Morphological evolution is not the only process that fails to show the expected pattern of “heating up” in the tropics. A number of recent studies have found that rates of species formation are either unrelated to latitude or slower in the tropics [7–9]. These results argue strongly against temperature kinetic models of biodiversity, whereby faster speciation emerges from the effects of warmer temperatures in the tropics on mutation and metabolic rates [10]. Many of the same causal pathways that predict increased rates of speciation as a function of temperature would also apply to rates of morphological evolution: Increased mutation rates in the tropics, for example, should accelerate the tempo of phenotypic evolution due to increased mutational variance in traits. But, regardless of whether we consider phenotypic evolution (as in Drury and colleagues) or lineage diversification, there is simply no evidence for faster evolutionary rates in the tropics.

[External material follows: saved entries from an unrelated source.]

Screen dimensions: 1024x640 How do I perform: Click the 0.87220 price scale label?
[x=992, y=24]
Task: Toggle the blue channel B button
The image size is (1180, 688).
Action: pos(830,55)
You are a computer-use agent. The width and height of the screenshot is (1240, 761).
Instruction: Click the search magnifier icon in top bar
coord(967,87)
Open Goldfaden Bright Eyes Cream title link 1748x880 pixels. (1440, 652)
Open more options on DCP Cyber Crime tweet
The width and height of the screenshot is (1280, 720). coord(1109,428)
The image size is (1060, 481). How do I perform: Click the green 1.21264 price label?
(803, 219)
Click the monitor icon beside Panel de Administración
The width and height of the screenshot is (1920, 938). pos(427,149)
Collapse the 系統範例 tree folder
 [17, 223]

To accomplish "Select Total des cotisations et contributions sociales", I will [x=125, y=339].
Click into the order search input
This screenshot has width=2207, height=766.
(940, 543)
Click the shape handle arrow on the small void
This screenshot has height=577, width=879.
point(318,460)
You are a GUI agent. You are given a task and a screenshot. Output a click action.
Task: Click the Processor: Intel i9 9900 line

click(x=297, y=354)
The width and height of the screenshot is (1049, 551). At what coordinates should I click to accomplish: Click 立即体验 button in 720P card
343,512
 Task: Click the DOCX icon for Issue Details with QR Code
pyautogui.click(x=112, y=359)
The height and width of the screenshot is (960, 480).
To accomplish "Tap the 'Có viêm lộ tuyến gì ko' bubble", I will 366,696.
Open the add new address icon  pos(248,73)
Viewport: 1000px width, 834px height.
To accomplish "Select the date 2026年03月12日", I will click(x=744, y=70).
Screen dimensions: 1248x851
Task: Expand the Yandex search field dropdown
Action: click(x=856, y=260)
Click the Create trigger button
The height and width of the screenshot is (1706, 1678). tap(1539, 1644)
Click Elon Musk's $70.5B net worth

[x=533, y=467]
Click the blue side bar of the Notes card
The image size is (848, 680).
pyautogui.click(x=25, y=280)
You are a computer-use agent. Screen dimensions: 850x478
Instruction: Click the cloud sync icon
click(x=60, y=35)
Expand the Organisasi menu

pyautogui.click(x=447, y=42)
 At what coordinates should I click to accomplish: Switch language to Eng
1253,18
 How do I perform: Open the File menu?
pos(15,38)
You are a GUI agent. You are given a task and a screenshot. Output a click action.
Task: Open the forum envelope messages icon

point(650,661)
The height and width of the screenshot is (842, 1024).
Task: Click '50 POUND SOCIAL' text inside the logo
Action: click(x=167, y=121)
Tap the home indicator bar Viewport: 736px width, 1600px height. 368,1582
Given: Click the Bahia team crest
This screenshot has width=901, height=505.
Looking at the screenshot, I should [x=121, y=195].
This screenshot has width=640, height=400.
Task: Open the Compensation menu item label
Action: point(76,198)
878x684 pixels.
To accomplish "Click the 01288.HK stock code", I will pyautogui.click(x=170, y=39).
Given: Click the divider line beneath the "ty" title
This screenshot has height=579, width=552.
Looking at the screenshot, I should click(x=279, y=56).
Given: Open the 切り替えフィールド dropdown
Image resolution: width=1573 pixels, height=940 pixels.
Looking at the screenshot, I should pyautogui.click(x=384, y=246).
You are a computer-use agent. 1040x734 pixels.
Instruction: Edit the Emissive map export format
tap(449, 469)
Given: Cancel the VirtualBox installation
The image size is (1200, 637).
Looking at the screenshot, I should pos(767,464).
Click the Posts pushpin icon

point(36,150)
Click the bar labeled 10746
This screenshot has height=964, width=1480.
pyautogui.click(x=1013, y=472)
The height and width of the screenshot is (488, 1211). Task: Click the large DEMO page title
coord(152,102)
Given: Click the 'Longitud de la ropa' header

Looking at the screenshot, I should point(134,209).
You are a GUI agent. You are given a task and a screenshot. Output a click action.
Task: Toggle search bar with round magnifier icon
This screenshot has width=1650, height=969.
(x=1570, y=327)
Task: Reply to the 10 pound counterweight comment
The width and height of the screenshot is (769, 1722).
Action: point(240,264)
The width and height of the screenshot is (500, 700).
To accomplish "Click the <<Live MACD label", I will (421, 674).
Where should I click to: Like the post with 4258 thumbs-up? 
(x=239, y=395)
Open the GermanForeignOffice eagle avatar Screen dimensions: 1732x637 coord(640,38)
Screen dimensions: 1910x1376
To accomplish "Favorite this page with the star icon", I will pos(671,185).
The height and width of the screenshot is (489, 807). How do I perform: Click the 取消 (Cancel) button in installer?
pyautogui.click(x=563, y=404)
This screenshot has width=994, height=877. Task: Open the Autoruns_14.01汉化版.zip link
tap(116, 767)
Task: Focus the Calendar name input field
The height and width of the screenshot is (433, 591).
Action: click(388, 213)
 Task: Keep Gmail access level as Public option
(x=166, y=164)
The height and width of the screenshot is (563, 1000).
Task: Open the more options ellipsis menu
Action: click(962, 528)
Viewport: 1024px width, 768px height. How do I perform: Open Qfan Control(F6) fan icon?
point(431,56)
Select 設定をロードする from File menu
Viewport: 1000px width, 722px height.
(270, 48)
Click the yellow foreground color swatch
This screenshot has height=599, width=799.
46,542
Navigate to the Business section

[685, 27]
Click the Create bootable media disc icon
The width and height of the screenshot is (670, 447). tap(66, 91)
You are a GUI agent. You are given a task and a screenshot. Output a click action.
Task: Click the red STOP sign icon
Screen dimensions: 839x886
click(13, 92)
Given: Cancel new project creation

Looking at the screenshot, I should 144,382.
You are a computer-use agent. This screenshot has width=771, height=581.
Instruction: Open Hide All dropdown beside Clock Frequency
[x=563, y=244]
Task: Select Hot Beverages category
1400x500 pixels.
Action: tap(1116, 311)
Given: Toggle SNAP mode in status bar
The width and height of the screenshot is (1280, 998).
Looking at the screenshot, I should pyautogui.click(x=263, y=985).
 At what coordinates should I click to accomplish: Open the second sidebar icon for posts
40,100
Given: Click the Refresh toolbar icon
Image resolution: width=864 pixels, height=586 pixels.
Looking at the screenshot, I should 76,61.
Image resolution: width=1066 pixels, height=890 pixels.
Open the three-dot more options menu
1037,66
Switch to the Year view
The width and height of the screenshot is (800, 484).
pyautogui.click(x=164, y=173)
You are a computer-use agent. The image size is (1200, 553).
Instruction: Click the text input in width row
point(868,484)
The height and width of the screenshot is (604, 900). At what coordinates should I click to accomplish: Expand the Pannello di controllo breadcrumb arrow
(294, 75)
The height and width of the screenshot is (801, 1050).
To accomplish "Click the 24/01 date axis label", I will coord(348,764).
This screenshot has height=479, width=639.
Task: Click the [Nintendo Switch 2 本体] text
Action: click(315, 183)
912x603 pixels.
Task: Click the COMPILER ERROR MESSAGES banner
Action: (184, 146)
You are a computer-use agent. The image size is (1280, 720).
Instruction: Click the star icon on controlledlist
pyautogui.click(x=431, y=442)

The results from Drury and colleagues [5] and other studies do not reject all possible causal pathways by which temperature or species interactions might facilitate high tropical diversity. Many phylogeny-based studies of species diversification and phenotypic evolution frame their interpretations through the lens of interspecific competition, ecological opportunity, and character displacement. Yet, numerous other types of interactions are relevant to global biodiversity patterns, and some of these interactions have scarcely been explored from a macroevolutionary perspective. Many such interactions have the potential to influence species richness and ecological diversity, perhaps through mechanisms that involve an indirect effect of temperature on equilibrium diversity levels. With more data on how host–pathogen, predator–prey, and other biotic interactions vary latitudinally, perhaps we will emerge with a greater understanding of the diverse mechanisms that contribute to the spectacular enrichment of tropical diversity.